Dive into Ambiguity: A*-Inspired Multi-Agents Commonsense Obfuscation Attack on LLM Prompts
Boxuan Wang, Zhuoyun Li, Xiaowei Huang, Yi Dong
Why It Matters
What makes this one worth your time
As LLMs are increasingly deployed in critical applications, understanding and mitigating their vulnerabilities to adversarial attacks is essential for ensuring reliability and safety.
A novel framework for adversarial prompt generation in LLMs enhances efficiency and effectiveness.
Summary
The paper introduces an A*-inspired framework for generating adversarial prompts that induce commonsense hallucinations in large language models while preserving semantic intent, demonstrating improved efficiency and effectiveness over existing methods.
Key contributions
- Development of the A*-inspired Factual Error Induction Framework for prompt obfuscation.
- Implementation of a Hierarchical Rewrite Strategy guided by a dynamic semantic dispersion coefficient.
- Theoretical proof of contractive recurrence in prompt rewriting leading to semantic collapse.
Notable insights
- The use of a dynamic semantic dispersion coefficient $B3$ to balance conservative and aggressive edits is a clever approach to prompt obfuscation.
- The introduction of Agentic Mechanism Labeling for interpretability in adversarial mechanisms is a noteworthy contribution.
Possible limitations
- Not stated in the abstract.
Abstract
arXiv:2606.01441v1 Announce Type: new Abstract: Large language models (LLMs) excel in reasoning and knowledge-intensive tasks but remain vulnerable to prompt-level adversarial attacks that preserve intent while triggering commonsense hallucinations.
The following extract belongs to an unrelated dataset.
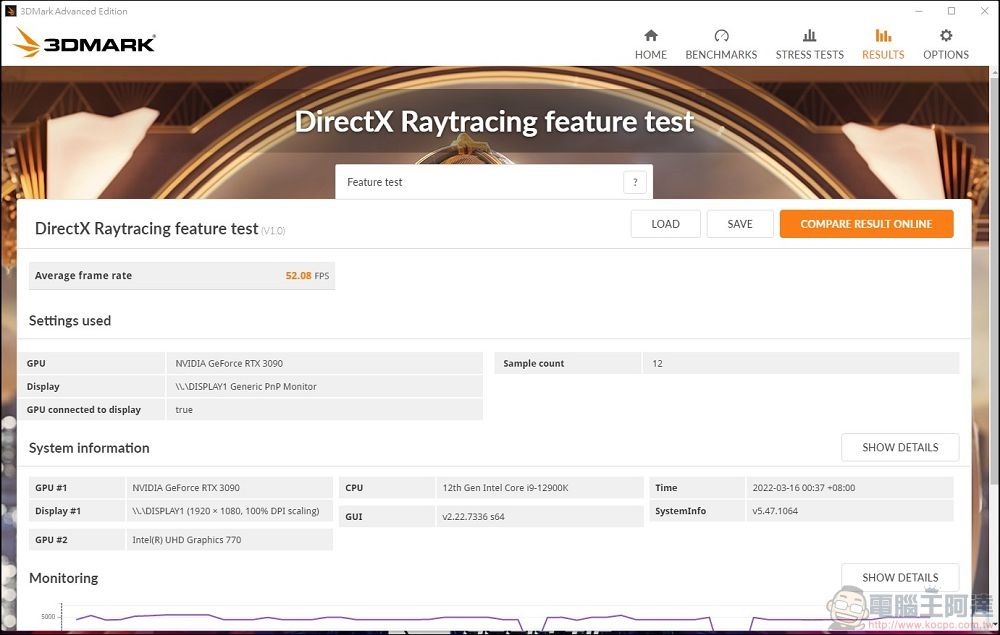Click the 3DMark app icon in title bar
The height and width of the screenshot is (635, 1000).
(10, 11)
This vulnerability is urgent, as LLMs are rapidly integrated into safety-critical domains where factual reliability is non-negotiable. Existing attack methods either lack efficiency or fail to capture the adaptive strategies of real-world adversaries. We propose an A*-inspired Factual Error Induction Framework, a framework for generating semantically aligned yet obfuscated prompts. At its core is a Hierarchical Rewrite Strategy guided by a dynamic semantic dispersion coefficient $\gamma$ that balances conservative edits early with aggressive obfuscations later, following a reverse simulated annealing schedule. To enhance interpretability, we further introduce Agentic Mechanism Labeling, which discovers and refines adversarial mechanisms, offering interpretable reverse optimization. Theoretically, we prove that prompt rewriting follows a contractive recurrence, leading to semantic collapse as $\gamma$ decreases. Empirically, across diverse LLMs, our method achieves higher attack success rates than exhaustive exploration while requiring fewer attempts, demonstrating both efficiency and effectiveness.